I do A lot kubectl delete -f calico.yaml and kubectl apply -f calico.yaml ,also rm -rf /var/lib/cni before kubectl command .
In calico-node-controllers-, get same Events:

In any calico-node-,get BGP not ready Events:

Has been tossing for 3 days, almost from getting started to giving up...

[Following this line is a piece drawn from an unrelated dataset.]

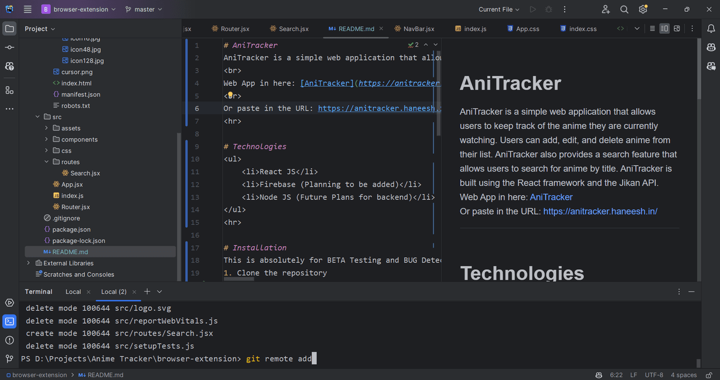This screenshot has width=720, height=380.
Task: Click the Code With Me icon
Action: (605, 10)
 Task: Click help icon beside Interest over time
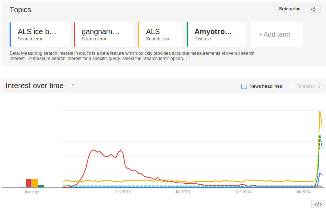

@54853315 Please open a new issue as this looks different than the original. I believe your primary issue is calico-node BGP not ready since your get pods output shows that kube-controllers is ready (1/1).
What platform are your hosts running on? Is BGP traffic (port 179) allowed between your hosts?
@tmjd
Thanks Reply.
Later I found out that this was because I installed calico 3.7. *, Then uninstalled calico, installed flannel, and then uninstalled flannel. Reinstall calico3.9, problems encountered.
At this point I found that my iptables had become confusing.
So ,I have to do this .... I have to !
kubeadm reset -f
ptables -F && iptables -t nat -F && iptables -t mangle -F && iptables -X
reboot
Then execute kubectl apply -f calico3.9.yaml and everything is resolved.
Most helpful comment
Fixed it by removing leftover files in
/var/lib/cni. I believe that's a bug for users upgrading from earlier Calico versions.